わたしは普段はRを使っているので,Pythonは初心者というか,ほとんどコードを書いたことがない。しかし,データ分析のコードくらいはAIが書いてくれるし,Pythonを使いたいという学生も多いので,uvとVisual Studio CodeのJupyter拡張機能を使って統計分析を行うための環境構築について簡単なメモを残しておく。助言や誤りの指摘は歓迎だが,対応できるかどうかはわからないのであしからず。

uvのインストール

Pythonをインストールする方法はいろいろあるが,手軽なuvがおすすめ。uvはpython本体やパッケージ,仮想環境などを管理してくれるツールで爆速。uvをインストールすれば,python本体はuvからインストールできる。

Windowsの場合は,PowerShellからwingetコマンドでインストール可能。

winget install Astral.uv

Macの場合は,homebrewでインストール可能。

brew install uv

仮想環境の作成

Pythonは本体はもちろんパッケージのバージョンも頻繁に更新されるので,プロジェクトごとに仮想環境を作成して,Pythonやパッケージのバージョンを固定した方が良い。

次に,Python本体をインストールする。バージョンを指定することができるので,とりあえず3.12をインストール。

uv python add python@3.12

続いてプロジェクトの作成。適当なフォルダを作ってuvでプロジェクトを初期化し,仮想環境を作成する。

mkdir python_project
cd python_project
uv init
uv venv --python 3.12

これでフォルダ内に仮想環境が作成される。すべて仮想環境のなかで作業するようにすれば,不具合が起きたとしてもいつでもまるごと削除してクリーンな状態から始められる。

最後に,必要なパッケージをインストールしておこう。uvを使えば,仮想環境をactivateしていなくても,仮想環境にパッケージをインストールすることができる (必ずプロジェクトのフォルダで作業すること)。

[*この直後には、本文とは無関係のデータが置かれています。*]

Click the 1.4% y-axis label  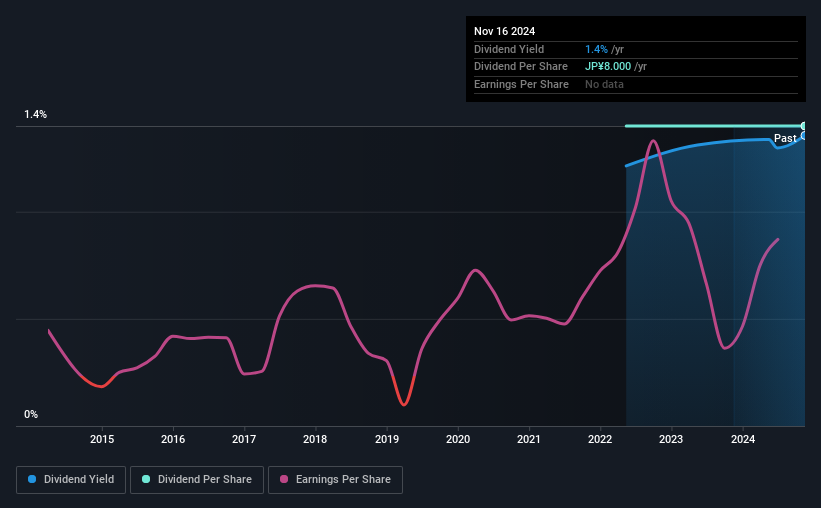36,115
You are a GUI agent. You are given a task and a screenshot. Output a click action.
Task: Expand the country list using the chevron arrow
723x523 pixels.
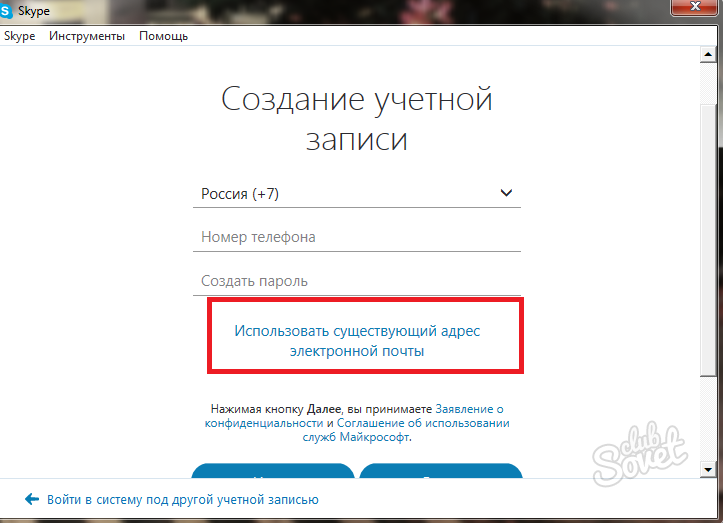[x=506, y=193]
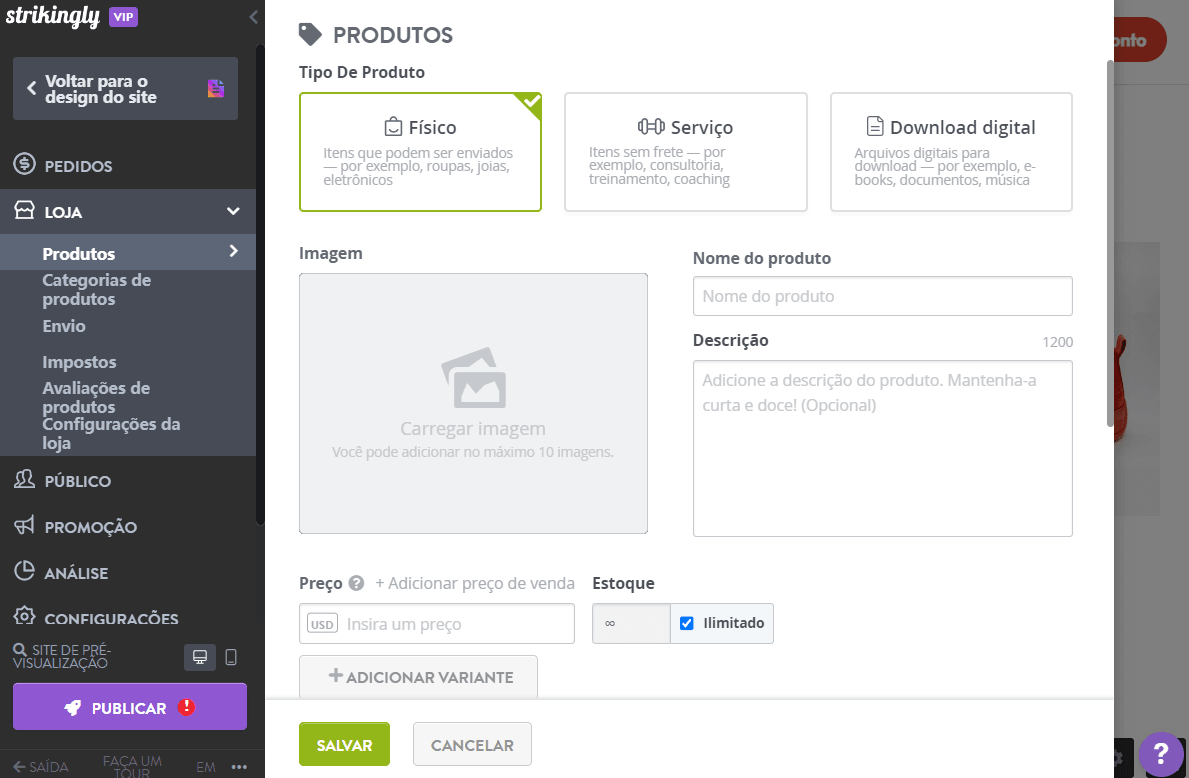
Task: Click Adicionar preço de venda link
Action: tap(475, 583)
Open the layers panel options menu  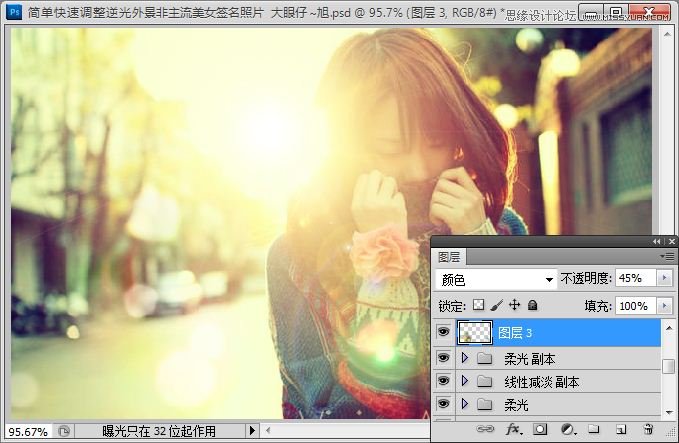[x=667, y=257]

uv add ipykernel numpy pandas matplotlib statsmodels

Visual Studio Codeの設定

IDEの選択肢はいろいろあると思うが,Visual Studio Codeが無難。Jupyter拡張機能を入れるだけで,Jupyter NotebookやJupyter Labをエディタで使えるようになる。

Visual Studio Codeでプロジェクトフォルダpython_projectを開くだけで,あとは良い感じにしてくれる。

データ分析であれば,Jupyter Notebookを使うことが多いと思うので,まずはフォルダ内にtest_notebook.ipynbというファイルを作成して,開いてみよう。

エディタ画面の右上に「カーネルの選択」というボタンがあるのでそれをクリックして,Python Environmentから作成した仮想環境を選択する。通常は,Visual Studio Codeが見つけてくれるvenv (Python 3.12.xx)を選択すれば良い。自動で見つけられなかった場合は,フォルダ内の.venv/bin/pythonを選択すればOk。

これだけで,Visual Studio Code上でJupyter Notebookが使える。